Attitude. Go, Zahnie
.

“And just what would your job be,” said Roberts, “forty miles from freaking nowhere?”

“When did you get into my chain of command?”

Hernandez twisted a corner of his smile. “You'll have to do better than that.”

Red's mind spun like a clothes dryer, thoughts tumbling. He wondered what story she would come up with.

“We got a report of possible looting in Lukas Gulch, I'm checking it out,” she said.

Whoops, she told the truth.

“We got the same report, Officer, this is our sting, and you locals are getting in the way.” This was Roberts. “Albuquerque office told your boss and the sheriff, all local law, to stay out of this, all the way out.”

“We thought you'd gone back to your air-conditioned offices. Besides, we get reports like this all the time.” Red figured she was whistling “Dixie” now. Her mind was probably more on whether the feds would spot him.

McFay called from the copter, “The head guy at Moonlight BLM, Yazzie Goldman, says she's out of his headquarters and following his orders.” He jumped to the ground, which was surprising. He must have weighed three hundred pounds. He had a pasty face that read
smiley-but-dumb
.

“He lying to cover for you?” said Roberts.
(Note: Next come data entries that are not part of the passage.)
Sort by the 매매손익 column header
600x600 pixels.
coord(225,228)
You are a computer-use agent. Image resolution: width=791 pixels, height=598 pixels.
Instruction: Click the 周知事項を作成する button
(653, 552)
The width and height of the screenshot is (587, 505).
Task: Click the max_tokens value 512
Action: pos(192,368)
“What's going on, Officer?” said Hernandez. “You trying to get in on the action? Or are you trying to protect some friend or relative from what's coming down?”

“You don't know up from down in this country. Go home,” Zahnie snapped.

Jeez, Zahnie.

Roberts pulled out a handheld GPS and said, “Latitude thirty-seven degrees, fifteen minutes north, longitude one hundred nine degrees, thirty-eight point zero four minutes west.”

“That's what I mean. This country is not a map, and this place is not a GPS number. It's a real spot in a hostile desert, where mean critters live, and city boys die.”

Red's skin crawled.
Easy!

“We think you need to learn to be a team player,” said Roberts.

“We could overlook it, maybe, for a little better look at—”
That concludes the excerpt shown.